Transcript for Oliphant, Charles Henry, Autobiography, 9-10

We were the only two Americans in the camp; which was made up of Welsh and English, who had no experience in these circumstances and surroundings. This threw much labor on to me. We started on to the Plains under these difficult circumstances. We arrived at Loop [Loup] Fork and with some difficulty crossed it. The day we crossed, some fat, wild cattle were seen on the east side. The following day Jos. W. [Joseph W. Young] directed me to take some men and try to get them. We crossed the river and followed them until we found Indian tracks behind. The long travel on foot and fording the river twice in the hot sun was very heavy on me. After arriving in camp at night, there came on a terrific thunderstorm. The men of the camp seemed panic stricken and the cattle began to scatter. Gathering 3 or 4 men who still retained sufficient coolness to work under my directions, we saved the cattle. The result of these exertions was: the following day I was taken down with brain fever, from which I did not recover for five months.

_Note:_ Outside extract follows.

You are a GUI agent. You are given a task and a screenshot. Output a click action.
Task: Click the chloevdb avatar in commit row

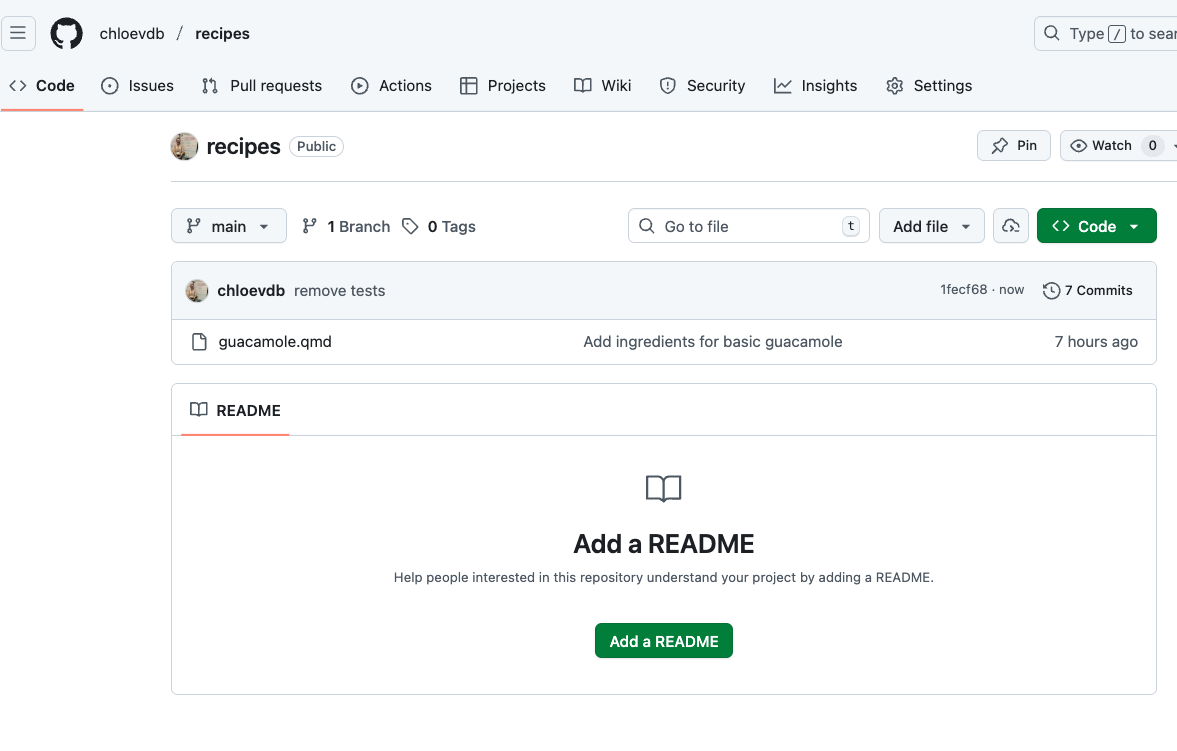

At Wood River brother Levi Stewart and Isaac Knight came up with us. By them word was sent to the Valley of my helpless condition and of the sickness of the wife [Mary Ann Pugh Young] of Jos W. While we were in the Pawnee country along Wood River, the Pawnees with several hundred warriors made a raid on camp evidently to plunder. Before they left they taxed us pretty heavy in camp outfit, flour, sugar and &c.

Jos. W. wife grew no better and I continued very low. Nothing of special importance happened until we arrived at Independence Rock. There we were met by two teams from the valley, the result of the news of our condition taken in by brothers Stewart and Knight. One was sent by Uncle Brigham, the other by brother Feremorz. My feelings cannot be described in making this connecting link with friends whom I had so long desired to see. Myself and family with necessary things were put into these wagons. Jos. W. took his own wagon with his sick wife in it. Charles F. Decker had charge of these teams. While sick on the plains I have but little recollection of dates. I think this took place about the first day of September. The teams were driven as fast as the sick could bear. We crossed Green River in the middle of the day and stopped to rest. There Jos. W. wife died. The teams drove to [Fort] Bridger as soon as practicable and there obtained something to put the body in. We arrived in Salt Lake City in the evening of the 25th of September 1853.